Bridging a Wireless Card in KVM/QEMU

After two years of using VMWare Server under Linux to load up virtual machines to do development, I started to become frustrated with its poor disk IO performance. I have been growing impatient for a while, but last week finally decided to give KVM a try. I read some very good things about KVM's performance, especially on Intel or AMD chips that support virtualization. Setup was painless, I just apt-get'd the kvm package and everything was ready to go. The default network settings under KVM is to NAT a connection through the host's outgoing interface, giving the guest OS has access to the outside world. Unfortunately, if any machine needs to connect to the guest, under the default setup, there is no way to do this. I often start up a web server on my development guest and use other guest VMs to test how different browsers under different operating systems view what I am developing. This means I need to be able to access port 80 on the development virtual machine.

There are plenty of articles showing how to bridge an interface in KVM to give the functionality that I want, with a caveat that most wireless cards cannot do this. A huge problem on my laptop where I connect the LAN cable once per year. I found a post by bodhi.zazen that shows how to bridge a wireless card in KVM using a TUN/TAP device, just what I need.

The solution worked without flaw, but the approach meant that I needed to reserve an IP address on a network that is otherwise completely served by DHCP. Linux NAT to the rescue. My revised approach is to set up a TUN/TAP device, give the device an IP address, which under linux creates a route to that network, and we can easily access services on the virtual machine without polluting the external networks IP address space.

Follow the approach in bodhi.zazen's post until step 5.

Modified step 5:

Configuration.

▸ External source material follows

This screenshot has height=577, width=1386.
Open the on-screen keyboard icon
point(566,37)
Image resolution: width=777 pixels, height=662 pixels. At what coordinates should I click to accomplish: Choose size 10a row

This step is a bit complex.

A : Network. Assume a network of 192.168.2.0/24 with a router (used for DNS) at 192.168.0.1
B : Ignore this, our step changes this in step C.
C : Tap. We assign a ip address to the tap, it will become the default gateway for the guest.  By setting up this IP address, linux will create a route to the guest's network.
tap's IP address = 192.168.2.1
D: Guest. DHCP does not work so you will need to manually configure a static IP address of the guest.
IP address = route we assign to the tap, in this example 192.168.2.2
Netmask = 255.255.255.0
Default gateway = 192.168.2.1
DNS (nameserver) = 192.168.0.1
With that background …
ip link set tap0 up
ifconfig tap0 192.168.2.1

Start step 6 until:

Address = 192.168.0.20 <- From the route command.
Change this next section to:
Address = 192.168.2.2 <- From the route command.
Netmask = 255.255.255.0
Gateway = 192.168.2.1 <- IP address of the host.
In the DNS Servers box use 192.168.0.1
Click the "Apply" box.
Finally, follow his "extra credit" portion. That's it , it should be working.